PROVIDED TEXT —
◇ ◇ ◇

Moderna says booster shot of its COVID-19 vaccine should protect against Omicron
Preliminary laboratory data hasn't undergone scientific review
Moderna said Monday that a booster dose of its COVID-19 vaccine should offer protection against the rapidly spreading Omicron variant of the coronavirus.
Moderna said lab tests showed the half-dose booster shot increased by 37 times the level of so-called neutralizing antibodies able to fight Omicron.
And a full-dose booster was even stronger, triggering an 83-fold jump in antibody levels, although with an increase in the usual side-effects, the company said.
Moderna announced the preliminary laboratory data in a media release and it hasn't yet undergone scientific review.
While half-dose shots are being used for most Moderna boosters, a full-dose third shot has been recommended for people with weakened immune systems.
But testing by the U.S. National Institutes of Health, announced last week by Dr. Anthony Fauci, found a similar jump.
Pfizer's testing found its COVID-19 vaccine triggered a similarly big jump in omicron-fighting antibodies.
Pfizer and BioNTech said earlier this month that two vaccine doses of their vaccine resulted in significantly lower neutralizing antibodies, but that a third dose of their vaccine increased the neutralizing antibodies by a factor of 25.

◇ ◇ ◇

EXTRACTED ENTRIES —

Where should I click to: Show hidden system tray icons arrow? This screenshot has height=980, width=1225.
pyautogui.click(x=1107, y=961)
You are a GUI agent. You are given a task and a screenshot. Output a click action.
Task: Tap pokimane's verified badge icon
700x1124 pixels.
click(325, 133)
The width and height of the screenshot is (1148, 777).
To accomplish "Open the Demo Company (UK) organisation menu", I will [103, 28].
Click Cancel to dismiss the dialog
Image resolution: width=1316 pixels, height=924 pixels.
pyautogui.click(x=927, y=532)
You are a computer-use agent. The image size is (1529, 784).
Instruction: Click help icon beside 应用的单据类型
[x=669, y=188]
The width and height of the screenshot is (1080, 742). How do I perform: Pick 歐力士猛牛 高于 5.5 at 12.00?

◇ ◇ ◇

EXERCISE REQUIREMENTS — Continue the news report on Moderna's booster and the Omicron variant, starting after its last sentence. The entries have no connection to the text about Moderna's booster and Omicron.

ANSWER AREA —
Blood obtained from people who had their third booster shot a month ago neutralized the Omicron variant about as effectively as blood after two doses fought off the original coronavirus.
At the time, the companies had stressed their findings are "preliminary," with more research and real-world effectiveness data needed to inform the best path forward.
The vaccines made by Pfizer and by Moderna, both made with mRNA technology, are used by many countries around the world to fight the coronavirus, including Canada.
Antibody levels predict how well a vaccine may prevent infection with the coronavirus but they are just one layer of the immune system's defences.
Other research suggests the vaccine still should induce good protection against severe disease if people do experience a breakthrough infection.
Both Moderna and Pfizer are developing shots to better match the Omicron variant in case they're needed.